■ Exercise A ■
In the news article about the arrest of Ibraheem Yazeed below, on what date was Aniah Haley Blanchard last seen?
■ Exercise B ■
Name every law enforcement agency mentioned in the news article about the arrest of Ibraheem Yazeed below.
■ Exercise C ■
Resume the news article about the arrest of Ibraheem Yazeed below, picking up after its final sentence.

■ Source extract ■
• • • •

Ibraheem Yazeed, 30, of Montgomery, Alabama, was taken into custody in Florida’s Escambia County early Friday morning. He is being held at the local county jail, according to Maj. Andrew Hobbs of the Escambia County Sheriff’s Office.

Yazeed was wanted on kidnapping charges in connection with the disappearance of Aniah Haley Blanchard, a 19-year-old student at Southern Union State Community College who was last seen Oct. 23 at a convenience store in downtown Auburn, Alabama. Investigators believe Blanchard is a victim of foul play.

Late Thursday night, the Escambia County Sheriff’s Office received a call from the United States Marshals Service to assist in an arrest of the suspect on the Alabama-Florida line, according to Hobbs.

Yazeed was driving along an interstate highway from Alabama into Florida and tried to flee the officers attempting to arrest him. He was ultimately apprehended in the Pensacola area of northeast Florida, just 3 miles from the border with Alabama, Hobbs said.

Earlier Thursday, the Auburn Police Division in Alabama named Yazeed a suspect in Blanchard’s disappearance and obtained a warrant for his arrest for the charge of kidnapping. At the time, Yazeed was out on bond for the charges of kidnapping and attempted murder from another jurisdiction in a separate case. Police said he should be considered “dangerous and potentially armed.”

Authorities released images of Yazeed showing him inside the Auburn convenience store at the time Blanchard was last seen there.

“Further investigation and analysis of evidence has determined that Yazeed was at the same location Blanchard was last seen and is involved in taking Aniah against her will,” the Auburn Police Division said in a statement Thursday. “Additional charges and/or arrests are anticipated.”

• • • •

■ The data ■
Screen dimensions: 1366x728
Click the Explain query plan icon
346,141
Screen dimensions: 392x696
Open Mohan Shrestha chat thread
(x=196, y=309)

• • • •

■ Expected answer A ■
October 23

■ Expected answer B ■
Escambia County Sheriff's Office
United States Marshals Service
Auburn Police Division

■ Expected answer C ■
Blanchard, who is the stepdaughter of mixed martial arts competitor Walt Harris, last communicated with a friend on Oct. 23, just before midnight. Blanchard’s family reported her missing the following day.

“We need her back; we have to have her back,” her mother, Angela Haley-Harris, told ABC News in an interview on Wednesday. “We can’t live without her, we can’t.”

Blanchard’s vehicle, a black 2017 Honda CRV, was found abandoned near an apartment complex in Montgomery on Oct. 25. It had damage to the front left tire area, which is believed to have occurred between the time she was last seen and when the vehicle was found.

Investigators later discovered evidence in the vehicle that indicates Blanchard “was harmed and is considered to be a victim of foul play,” according to the Auburn Police Division.

Anyone with information on this case is asked to call the Auburn Police Division Detective Section at 334-501-3140, Central Alabama Crime Stoppers at 334-215-STOP, or the 24-hour non-emergency number at 334-501-3100.

Copyright © 2019, ABC Audio. All rights reserved.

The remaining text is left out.